Home » Narrative » The cost of emotive language

The cost of emotive language

Another anti-trafficking event; another tear-streaked verse of “We Shall Overcome”. Nothing divides a conference like the predictable videography of trafficked individuals set to music. The reaction is palpable, split between professionals working in the field (those who’ve begrudgingly attended) who avert their eyes out of embarrassment or jaded passivity and the newcomers, moved by visual imagery and heartbreaking accounts. Having attended scores of practitioner and advocate conferences on diverse and sensitive issues, including domestic violence, child abuse, sexual violence and gangs; never have we been subjected to such emotional appeals in a professional environment as in the field of human trafficking. This is not limited to Singapore, of course. At the Oslo Freedom Forum, Julia Ormond reportedly “ended an otherwise thoughtful talk on supply-chain slavery by singing ‘Amazing Grace’. With an echo effect.”

Rarely do those activists playing to an empathetic audience interrogate the use of narrowly constructed sensationalist messaging reiterated in “awareness raising” about human trafficking. This is perhaps compounded by an influx of action-oriented “expert” celebrities (and celebritized experts: Siddarth Kara, Nicholas Kristof) like Jada Pinkett Smith and Mira Sorvino, who during the BBC World Debate on Human Trafficking took “issue with the shape of the debate”, claiming Laura Agustin’s contributions about the state of trafficking were intended “to throw doubt, confusion and chaos into a discussion that should be about finding solutions rather than arguing”. The pros and cons to celebrity participation in trafficking are subject to another discussion, like this one. As the Interdisciplinary Project on Human Trafficking points out, a lack of accountability for celebrity “expertise” combined with reductive narratives dilute,

the public’s willingness to intellectually engage and earnestly attend to the issues and to the people who are suffering. Furthermore, it can detract from learning the solutions that those afflicted by human rights violations would propose for themselves. In shifting the focus away from engagement with those most impacted, celebrity human rights activism risks rendering those people “victims” as opposed to “actors,” and can shift realistic depictions of human rights issues away from the truly gruesome, complex, or boring, toward the more palatable, tangible, or exciting.

In other words, this perspective ignores the value in critical public discourse that challenges perceptions of trafficking and evaluates best practice, including purported victim-centered approaches, resulting in emotive appeals to motivate and effect change.

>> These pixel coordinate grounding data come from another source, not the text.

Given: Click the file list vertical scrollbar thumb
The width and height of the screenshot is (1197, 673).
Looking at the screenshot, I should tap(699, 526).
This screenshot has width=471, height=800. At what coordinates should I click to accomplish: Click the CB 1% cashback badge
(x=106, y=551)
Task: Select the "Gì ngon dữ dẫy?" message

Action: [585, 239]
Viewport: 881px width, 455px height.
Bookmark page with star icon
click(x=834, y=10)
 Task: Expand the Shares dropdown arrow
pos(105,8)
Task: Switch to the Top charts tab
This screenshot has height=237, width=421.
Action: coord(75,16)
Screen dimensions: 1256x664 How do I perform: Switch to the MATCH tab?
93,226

Academics have explored the intersections between emotions and activism (also, see forthcoming work by Sallie Yea regarding the mobility of symbolic devices, specific to Singapore). Current research includes examining the spaces, boundaries, politics, language, identity and emotional reflexivity utilized in individual and collective activism. However, more work is needed regarding the impact of activist/survivor interaction in the public sphere. Service providers should be held accountable and work collaboratively to establish standards for care, including activism that incorporates first-person narratives. Wholesale acceptance of activist rhetoric inhibits interrogation of potential ethical risks to victims of trafficking; public-awareness campaigns should strive to be better informed about their messaging as well as their potential impact on survivors.

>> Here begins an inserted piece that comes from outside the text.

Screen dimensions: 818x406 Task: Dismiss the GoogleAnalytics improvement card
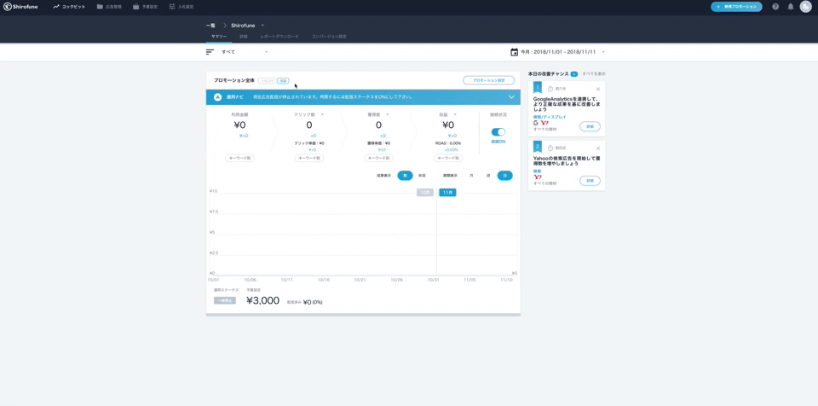[x=598, y=89]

Deeply concerning is the objectionable (but rarely contested) practice by some organizations of showcasing newly-acquired victims in public forums as a strategy to raise awareness. Public education in a variety of contexts can be part of a survivor empowerment strategy to facilitate healing, and lend a powerful voice to influence anti-trafficking initiatives. “Empowerment may be defined as having (or taking) control, having a say, being listened to, being recognized and respected as an individual and having the choices one makes respected by others (moving from victim to survivor).” Survivor empowerment may entail engaging with the public through the media or at events. However, organizations encouraging individuals to do so, but which lack proper support services, including risk assessment procedures, hazard unintended consequences:

Survivors who are still on their healing path […] are also vulnerable to being re-traumatized by public exposure. They are at risk of being identified by traffickers or other people who may stigmatize them and may experience psychological triggers from the process of being interviewed or the outcome of the final product. […] [I]f there are clear benefits to the client themselves, professionals working with survivors of sex trafficking, especially minors, have the responsibility to help determine their readiness to release their story publically, prepare them for the media experience and help them to maintain control of their own story.

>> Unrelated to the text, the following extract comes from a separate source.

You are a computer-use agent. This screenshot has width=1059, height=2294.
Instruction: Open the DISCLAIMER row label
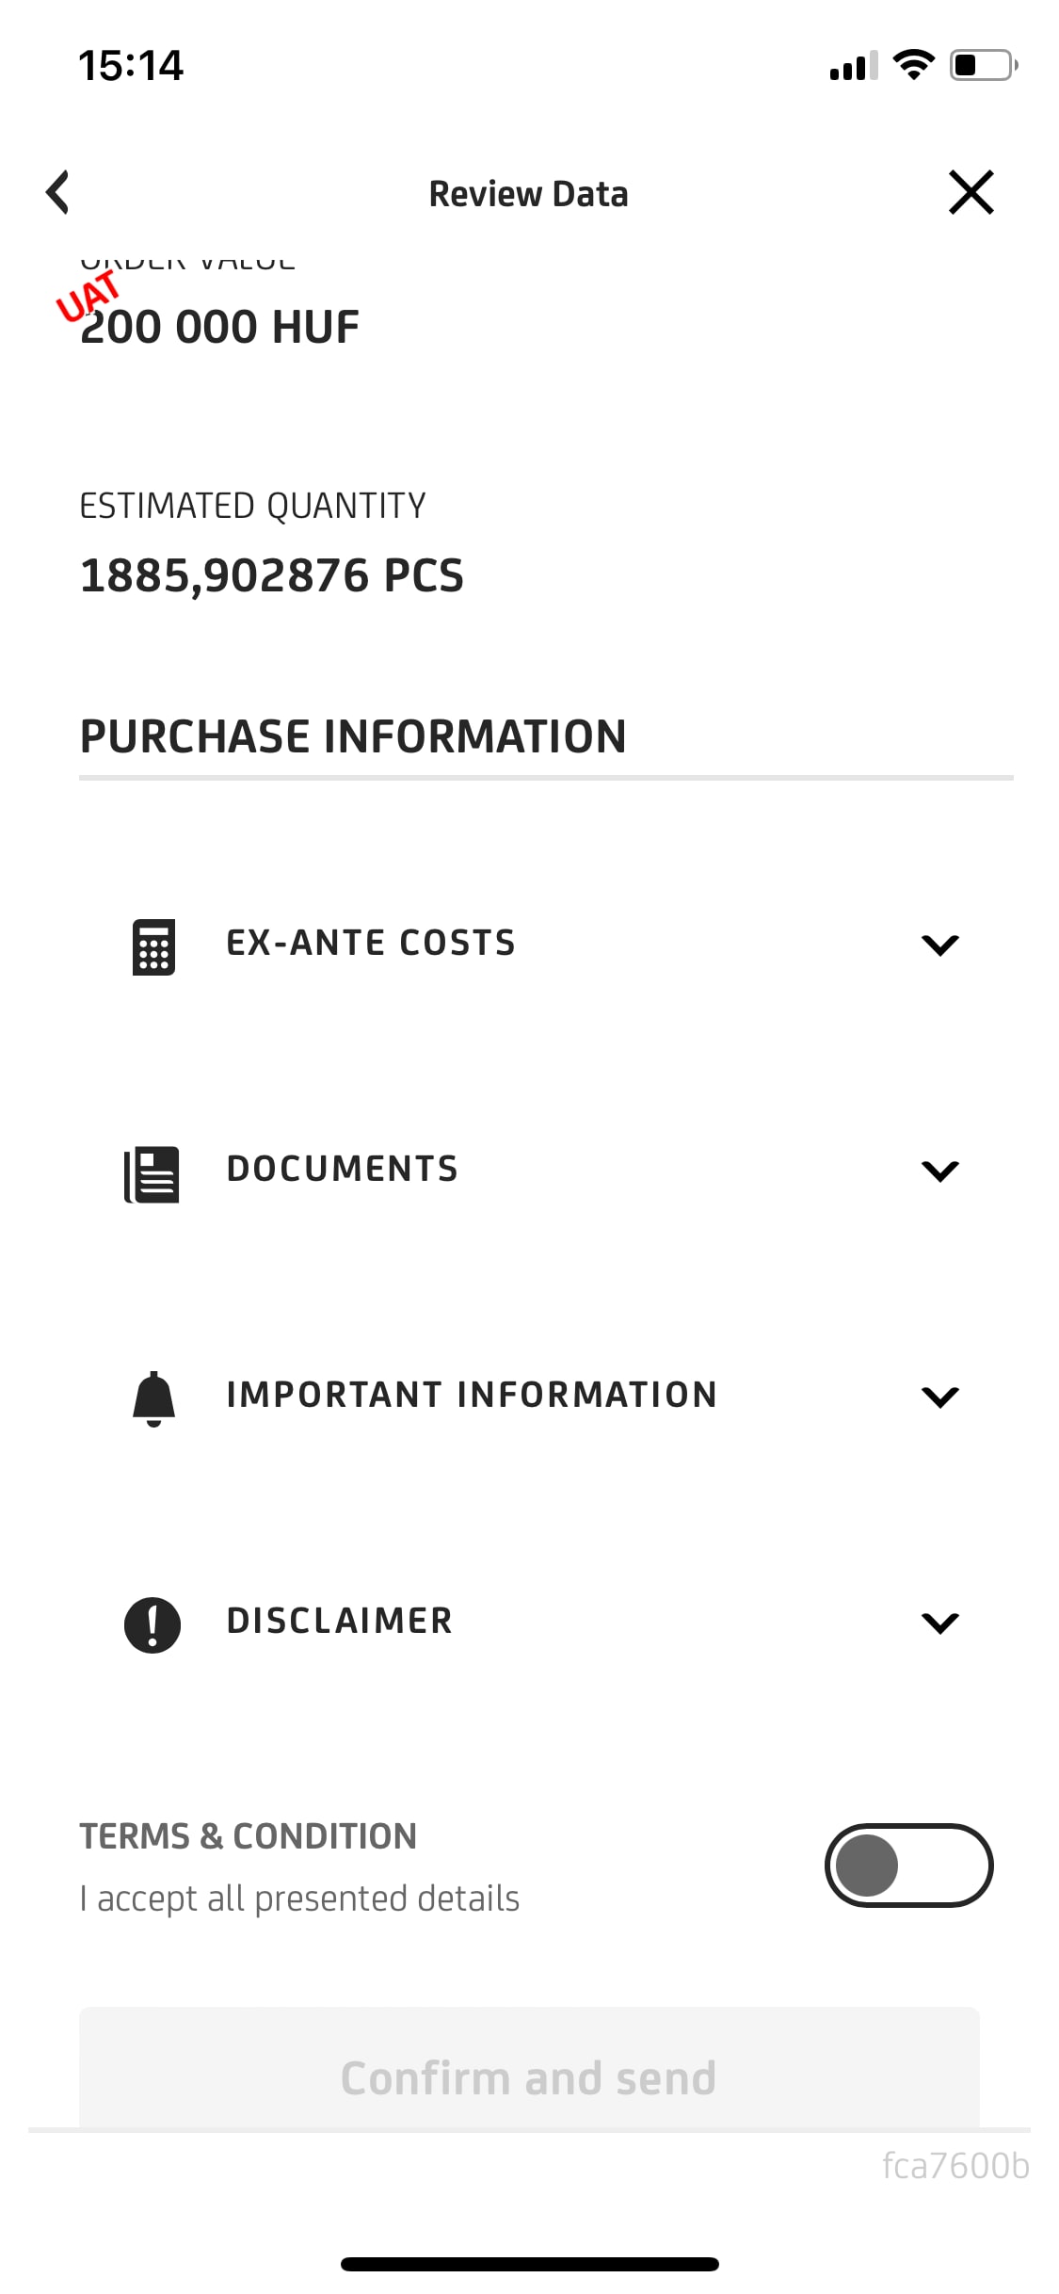340,1621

Victims of human trafficking are subject to a range of psychosocial trauma during and after their trafficking experiences, including Post-traumatic Stress Disorder (PTSD), dissociative disorders, anxiety and mood disorders, and complex trauma. Left unaddressed, victim recovery can become compromised, resulting in re-trauma or re-victimization. Individually tailored psychological support mechanisms are crucial in recovery. Even years after victims are able to leave their trafficking situation, mental health issues can appear or resurface. Moreover, the diversity of victims’ needs must be grounded in service provision equipped to understand and support those needs. The provision of high-quality care potentially results in outcomes that reach far beyond the individual:

It is generally accepted that the empowerment of victims in a holistic manner reduces secondary victimisation, encourages co-operation with the criminal justice process, reinforces socially desired behaviour, and acts as a deterrent to offenders or potential offenders. Victim empowerment thus has the potential to prevent and reduce crime and violence and to enhance the effectiveness of the criminal justice system.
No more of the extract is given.